People come to the guest house for fresh air and views across the Atlantic. But if they're lucky, they might just leave with the second chance they didn't know they needed...

Esme has run the guest house for as long as anyone in Ballycove can remember. But in her declining years, her sight is failing, and when she has a fall on the eve of the summer season, she is forced to take a back seat for the first time in her life.

From her chair in the entry hall, not much passes Esme by. There's Cora, the wife visiting indefinitely... without her husband; Niamh, the city professional with a life-changing decision to make; and Phyllie, the grandmother whose family is slipping away from her.

Esme's guests provide the colour that helps her keep her grip on the world. All of them have something they want to escape – or to hold on to. But can Esme help them find their way before the summer is over?
 
#17 - The Menopause Manifesto - Jen Gunter (Audio) This book had some good information about what the author calls the menopause transition. Is it getting hot in here or is it just me.

#18 - It Doesn't Have to Be Awkward : Dealing with Relationship, Consent and other Hard-Talk-About Stuff by Drew & Paulina Pinsky. (Audio) This was really geared toward teens, which I didn't realize when I first started it. I would recommend this for teenagers just beginning to date. It really did have some great information.

#19 - The Bad Weather Friend - Dean Koontz

#20 - The F*ck It Diet : Eating Should be Easy - Caroline Dooner (Audio) This had some good insight about eating, dieting and getting out of the diet cycle. I don't know that I completely agreed with what the author proposes and probably won't completely incorporate (all) her ideas into my life/eating.
**Note: this is not trying to get around the censor this is the actual title of the book, complete with the "*".

#21 - Weird But True! Disney : 300 Wonderful Fact to Celebrate the Magic of Disney by National Geographic Kids (yes another cheat book)

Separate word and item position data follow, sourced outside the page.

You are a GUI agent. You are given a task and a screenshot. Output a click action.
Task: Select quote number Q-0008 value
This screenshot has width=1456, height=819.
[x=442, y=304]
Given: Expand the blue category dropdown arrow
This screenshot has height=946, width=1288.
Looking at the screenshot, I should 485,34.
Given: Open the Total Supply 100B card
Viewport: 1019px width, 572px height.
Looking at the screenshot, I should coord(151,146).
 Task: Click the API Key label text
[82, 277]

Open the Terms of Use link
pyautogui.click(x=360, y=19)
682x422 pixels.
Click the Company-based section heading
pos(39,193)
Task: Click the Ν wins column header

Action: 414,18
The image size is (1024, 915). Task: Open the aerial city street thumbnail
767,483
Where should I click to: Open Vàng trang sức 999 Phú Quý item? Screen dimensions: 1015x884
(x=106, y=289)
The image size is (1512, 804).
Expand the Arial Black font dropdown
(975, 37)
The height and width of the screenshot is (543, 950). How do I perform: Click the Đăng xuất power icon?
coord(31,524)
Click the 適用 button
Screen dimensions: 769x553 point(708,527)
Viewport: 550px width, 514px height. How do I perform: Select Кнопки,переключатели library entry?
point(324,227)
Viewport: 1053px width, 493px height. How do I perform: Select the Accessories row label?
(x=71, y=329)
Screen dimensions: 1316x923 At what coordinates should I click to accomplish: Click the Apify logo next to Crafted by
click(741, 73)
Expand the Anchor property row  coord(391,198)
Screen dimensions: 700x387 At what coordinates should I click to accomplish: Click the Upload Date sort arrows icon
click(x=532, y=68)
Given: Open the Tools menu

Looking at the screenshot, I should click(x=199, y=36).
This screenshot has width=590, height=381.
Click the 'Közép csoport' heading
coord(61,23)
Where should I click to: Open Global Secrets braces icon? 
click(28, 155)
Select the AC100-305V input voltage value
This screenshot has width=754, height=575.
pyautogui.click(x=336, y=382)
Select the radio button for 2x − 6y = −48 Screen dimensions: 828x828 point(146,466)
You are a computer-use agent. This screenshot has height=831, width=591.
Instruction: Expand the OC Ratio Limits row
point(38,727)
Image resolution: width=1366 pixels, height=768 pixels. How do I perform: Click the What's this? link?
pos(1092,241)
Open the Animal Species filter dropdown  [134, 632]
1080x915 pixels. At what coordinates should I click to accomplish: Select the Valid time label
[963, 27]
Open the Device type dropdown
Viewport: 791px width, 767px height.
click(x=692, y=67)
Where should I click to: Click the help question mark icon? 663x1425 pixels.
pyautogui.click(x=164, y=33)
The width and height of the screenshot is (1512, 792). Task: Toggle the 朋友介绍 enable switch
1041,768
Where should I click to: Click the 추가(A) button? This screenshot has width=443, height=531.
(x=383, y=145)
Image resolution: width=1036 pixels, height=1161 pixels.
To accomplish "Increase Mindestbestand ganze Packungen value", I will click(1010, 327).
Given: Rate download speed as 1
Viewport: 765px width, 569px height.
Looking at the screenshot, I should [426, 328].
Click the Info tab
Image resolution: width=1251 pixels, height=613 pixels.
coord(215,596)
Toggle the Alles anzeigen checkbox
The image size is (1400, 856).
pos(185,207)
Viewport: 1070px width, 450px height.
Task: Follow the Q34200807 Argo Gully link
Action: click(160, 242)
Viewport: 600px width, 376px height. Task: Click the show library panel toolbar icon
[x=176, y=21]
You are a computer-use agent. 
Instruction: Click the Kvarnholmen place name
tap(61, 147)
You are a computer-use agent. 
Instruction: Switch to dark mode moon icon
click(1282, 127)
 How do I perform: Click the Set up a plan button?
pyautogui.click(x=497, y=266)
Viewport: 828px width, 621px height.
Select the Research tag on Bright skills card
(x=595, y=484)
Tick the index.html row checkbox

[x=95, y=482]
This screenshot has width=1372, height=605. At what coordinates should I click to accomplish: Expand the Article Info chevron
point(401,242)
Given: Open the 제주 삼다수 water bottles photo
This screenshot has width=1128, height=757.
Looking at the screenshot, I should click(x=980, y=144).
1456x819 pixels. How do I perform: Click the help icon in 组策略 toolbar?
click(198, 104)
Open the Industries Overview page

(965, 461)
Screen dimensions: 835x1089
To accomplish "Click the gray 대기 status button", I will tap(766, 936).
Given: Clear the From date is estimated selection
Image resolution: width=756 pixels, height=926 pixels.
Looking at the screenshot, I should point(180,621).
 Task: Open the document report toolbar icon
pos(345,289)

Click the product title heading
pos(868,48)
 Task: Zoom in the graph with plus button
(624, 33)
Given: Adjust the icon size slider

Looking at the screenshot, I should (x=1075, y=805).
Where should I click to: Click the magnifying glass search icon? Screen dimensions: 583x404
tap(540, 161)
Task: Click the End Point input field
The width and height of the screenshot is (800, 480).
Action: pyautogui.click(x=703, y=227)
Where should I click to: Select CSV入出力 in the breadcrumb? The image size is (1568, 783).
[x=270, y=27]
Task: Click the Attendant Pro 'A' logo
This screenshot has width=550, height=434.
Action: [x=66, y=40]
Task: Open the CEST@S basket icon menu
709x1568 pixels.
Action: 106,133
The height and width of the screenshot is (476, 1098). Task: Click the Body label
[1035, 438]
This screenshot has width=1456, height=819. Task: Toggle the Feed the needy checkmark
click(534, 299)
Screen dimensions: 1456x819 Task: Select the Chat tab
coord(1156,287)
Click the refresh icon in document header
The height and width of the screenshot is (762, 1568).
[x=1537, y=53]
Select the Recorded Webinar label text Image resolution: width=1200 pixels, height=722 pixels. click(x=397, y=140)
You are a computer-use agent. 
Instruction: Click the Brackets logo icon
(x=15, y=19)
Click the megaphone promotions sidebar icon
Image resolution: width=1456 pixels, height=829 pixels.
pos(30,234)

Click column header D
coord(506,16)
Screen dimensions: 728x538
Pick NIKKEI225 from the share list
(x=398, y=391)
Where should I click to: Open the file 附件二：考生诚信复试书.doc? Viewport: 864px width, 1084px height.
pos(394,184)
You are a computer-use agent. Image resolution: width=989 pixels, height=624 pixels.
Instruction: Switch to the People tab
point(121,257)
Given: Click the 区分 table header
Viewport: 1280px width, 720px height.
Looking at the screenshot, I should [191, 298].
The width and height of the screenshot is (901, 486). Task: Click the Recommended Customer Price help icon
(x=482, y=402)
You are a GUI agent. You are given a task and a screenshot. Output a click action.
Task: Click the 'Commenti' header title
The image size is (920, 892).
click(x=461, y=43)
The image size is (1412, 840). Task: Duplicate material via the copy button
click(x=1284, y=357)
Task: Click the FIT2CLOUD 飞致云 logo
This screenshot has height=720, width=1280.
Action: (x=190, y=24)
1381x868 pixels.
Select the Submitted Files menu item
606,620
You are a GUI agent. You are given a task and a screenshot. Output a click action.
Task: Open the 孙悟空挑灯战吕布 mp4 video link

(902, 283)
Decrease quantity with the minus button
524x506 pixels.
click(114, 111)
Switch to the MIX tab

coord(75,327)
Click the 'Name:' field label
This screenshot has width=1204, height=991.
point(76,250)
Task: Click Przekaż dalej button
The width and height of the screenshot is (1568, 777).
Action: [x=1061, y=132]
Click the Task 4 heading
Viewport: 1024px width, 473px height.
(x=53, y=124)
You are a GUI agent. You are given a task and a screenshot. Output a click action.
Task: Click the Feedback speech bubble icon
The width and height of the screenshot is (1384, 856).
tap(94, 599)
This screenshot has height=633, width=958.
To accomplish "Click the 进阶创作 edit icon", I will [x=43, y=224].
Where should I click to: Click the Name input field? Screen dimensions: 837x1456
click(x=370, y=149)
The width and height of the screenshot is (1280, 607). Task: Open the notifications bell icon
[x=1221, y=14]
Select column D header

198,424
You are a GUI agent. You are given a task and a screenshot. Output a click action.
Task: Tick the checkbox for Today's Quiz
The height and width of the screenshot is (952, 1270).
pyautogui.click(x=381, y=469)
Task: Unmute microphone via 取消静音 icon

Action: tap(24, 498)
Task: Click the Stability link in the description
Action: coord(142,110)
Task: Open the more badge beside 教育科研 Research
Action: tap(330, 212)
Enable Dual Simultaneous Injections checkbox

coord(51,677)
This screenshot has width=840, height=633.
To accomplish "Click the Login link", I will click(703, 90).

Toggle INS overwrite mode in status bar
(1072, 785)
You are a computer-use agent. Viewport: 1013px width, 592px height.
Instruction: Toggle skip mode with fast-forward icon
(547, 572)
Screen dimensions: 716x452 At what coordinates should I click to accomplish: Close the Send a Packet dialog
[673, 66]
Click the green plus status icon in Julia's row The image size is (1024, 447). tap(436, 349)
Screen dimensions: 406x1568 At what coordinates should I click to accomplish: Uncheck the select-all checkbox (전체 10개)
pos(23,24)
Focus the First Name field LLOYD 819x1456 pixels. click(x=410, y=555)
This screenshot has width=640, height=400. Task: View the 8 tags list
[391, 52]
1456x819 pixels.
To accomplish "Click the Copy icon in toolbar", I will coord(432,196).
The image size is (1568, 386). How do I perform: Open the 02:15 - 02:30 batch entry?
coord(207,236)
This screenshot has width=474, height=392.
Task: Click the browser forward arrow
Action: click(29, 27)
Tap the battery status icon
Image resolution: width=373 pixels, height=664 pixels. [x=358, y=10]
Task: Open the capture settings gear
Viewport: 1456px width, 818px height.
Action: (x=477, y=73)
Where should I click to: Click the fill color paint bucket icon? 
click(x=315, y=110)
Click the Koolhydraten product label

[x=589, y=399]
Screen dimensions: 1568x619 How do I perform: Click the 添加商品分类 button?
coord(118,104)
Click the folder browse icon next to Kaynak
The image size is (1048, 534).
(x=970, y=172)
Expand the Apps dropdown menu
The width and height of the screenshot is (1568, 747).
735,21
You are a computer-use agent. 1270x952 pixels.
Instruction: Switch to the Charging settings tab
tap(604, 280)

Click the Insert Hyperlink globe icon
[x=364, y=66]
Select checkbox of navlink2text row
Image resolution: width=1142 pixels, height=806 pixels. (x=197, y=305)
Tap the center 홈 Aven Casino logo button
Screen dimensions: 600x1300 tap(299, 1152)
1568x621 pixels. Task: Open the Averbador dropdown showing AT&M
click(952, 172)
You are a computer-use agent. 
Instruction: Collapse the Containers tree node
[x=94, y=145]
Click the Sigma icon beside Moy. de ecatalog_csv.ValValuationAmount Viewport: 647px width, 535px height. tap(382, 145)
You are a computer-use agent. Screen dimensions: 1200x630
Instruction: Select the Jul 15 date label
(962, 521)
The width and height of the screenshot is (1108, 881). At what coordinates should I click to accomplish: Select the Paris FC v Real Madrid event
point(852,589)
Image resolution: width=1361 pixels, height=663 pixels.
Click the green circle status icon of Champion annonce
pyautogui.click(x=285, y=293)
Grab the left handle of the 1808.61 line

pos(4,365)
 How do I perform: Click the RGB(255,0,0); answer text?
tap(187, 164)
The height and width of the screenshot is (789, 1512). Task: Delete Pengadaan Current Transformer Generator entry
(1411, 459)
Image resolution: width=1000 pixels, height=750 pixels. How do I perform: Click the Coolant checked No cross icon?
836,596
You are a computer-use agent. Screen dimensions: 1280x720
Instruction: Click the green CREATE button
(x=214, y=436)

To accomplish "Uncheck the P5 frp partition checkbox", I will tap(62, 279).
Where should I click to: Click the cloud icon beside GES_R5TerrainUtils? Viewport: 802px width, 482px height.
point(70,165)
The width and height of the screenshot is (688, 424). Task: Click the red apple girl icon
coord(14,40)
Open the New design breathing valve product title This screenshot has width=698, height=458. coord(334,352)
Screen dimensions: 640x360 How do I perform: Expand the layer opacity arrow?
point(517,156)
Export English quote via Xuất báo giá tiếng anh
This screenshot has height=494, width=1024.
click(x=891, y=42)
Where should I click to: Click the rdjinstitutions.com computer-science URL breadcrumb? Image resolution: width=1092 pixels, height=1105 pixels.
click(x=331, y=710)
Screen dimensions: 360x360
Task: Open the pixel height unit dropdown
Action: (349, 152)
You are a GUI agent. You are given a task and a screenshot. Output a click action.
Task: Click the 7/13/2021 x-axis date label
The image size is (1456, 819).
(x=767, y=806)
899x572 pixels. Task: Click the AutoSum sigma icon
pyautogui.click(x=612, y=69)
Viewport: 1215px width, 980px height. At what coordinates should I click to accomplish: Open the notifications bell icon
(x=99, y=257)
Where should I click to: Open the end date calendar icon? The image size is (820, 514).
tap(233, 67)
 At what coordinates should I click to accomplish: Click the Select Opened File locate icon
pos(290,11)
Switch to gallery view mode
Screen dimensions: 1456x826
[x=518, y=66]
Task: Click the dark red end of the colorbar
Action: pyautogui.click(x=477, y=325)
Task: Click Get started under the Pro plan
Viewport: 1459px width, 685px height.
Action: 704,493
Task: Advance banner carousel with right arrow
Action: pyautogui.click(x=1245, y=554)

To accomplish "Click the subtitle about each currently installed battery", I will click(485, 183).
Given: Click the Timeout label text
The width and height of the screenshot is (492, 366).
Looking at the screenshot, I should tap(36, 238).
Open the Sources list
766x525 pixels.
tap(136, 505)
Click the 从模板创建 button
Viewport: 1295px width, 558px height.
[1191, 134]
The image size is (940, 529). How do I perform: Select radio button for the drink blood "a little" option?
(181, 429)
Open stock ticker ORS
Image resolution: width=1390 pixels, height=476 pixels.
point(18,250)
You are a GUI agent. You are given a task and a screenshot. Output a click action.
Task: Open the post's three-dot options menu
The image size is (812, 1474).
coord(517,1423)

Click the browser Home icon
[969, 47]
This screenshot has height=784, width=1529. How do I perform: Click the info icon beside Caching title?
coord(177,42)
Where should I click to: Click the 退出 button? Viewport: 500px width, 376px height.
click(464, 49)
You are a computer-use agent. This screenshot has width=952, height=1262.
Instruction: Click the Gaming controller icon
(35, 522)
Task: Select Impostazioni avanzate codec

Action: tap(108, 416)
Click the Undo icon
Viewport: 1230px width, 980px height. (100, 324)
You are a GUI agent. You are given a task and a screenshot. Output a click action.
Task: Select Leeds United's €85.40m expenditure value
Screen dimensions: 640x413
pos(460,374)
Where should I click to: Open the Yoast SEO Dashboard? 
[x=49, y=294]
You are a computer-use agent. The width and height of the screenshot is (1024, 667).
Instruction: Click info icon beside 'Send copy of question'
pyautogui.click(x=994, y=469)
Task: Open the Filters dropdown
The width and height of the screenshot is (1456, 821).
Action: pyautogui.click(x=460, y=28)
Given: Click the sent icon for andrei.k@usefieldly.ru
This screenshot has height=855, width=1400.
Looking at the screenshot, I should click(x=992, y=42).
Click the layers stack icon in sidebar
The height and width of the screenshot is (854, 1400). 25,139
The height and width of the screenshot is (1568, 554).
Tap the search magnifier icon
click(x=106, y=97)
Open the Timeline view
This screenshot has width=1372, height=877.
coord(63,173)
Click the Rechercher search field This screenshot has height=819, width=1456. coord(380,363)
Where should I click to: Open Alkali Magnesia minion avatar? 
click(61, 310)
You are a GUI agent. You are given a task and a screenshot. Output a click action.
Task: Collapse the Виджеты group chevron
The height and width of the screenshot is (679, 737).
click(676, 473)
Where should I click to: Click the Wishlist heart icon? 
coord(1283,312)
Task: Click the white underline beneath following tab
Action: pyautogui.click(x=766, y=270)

I have started listening to "self help/improvement" books when I take my evening walks. I like that they give me something to think about and focus on.
 
Book 8 of 24 - Rogue Protocol (The MurderBot Diaries #3) - Martha Wells
Book 9 of 24 - Dark Matter - Blake Crouch

I don't know what made me pick up Dark Matter. I have come to find multiverse fiction shallow and indulgent, and this one is dumber than usual.
I love Murder Bot! Also wondering if you are going to watch the new Dark Matter show that is coming out on 5/4? I haven't read the book but am looking forward to the show.
 
31/75 The Starless Sea by Erin Morgenstern
This is a book about books. About story telling, love, and belonging. Totally magical and filled with the kind of wonder that is usually only found in kids books like Narnia. In this story the doors to other realms work for adults who go looking for a bit of adventure. I really liked it and was enchanted.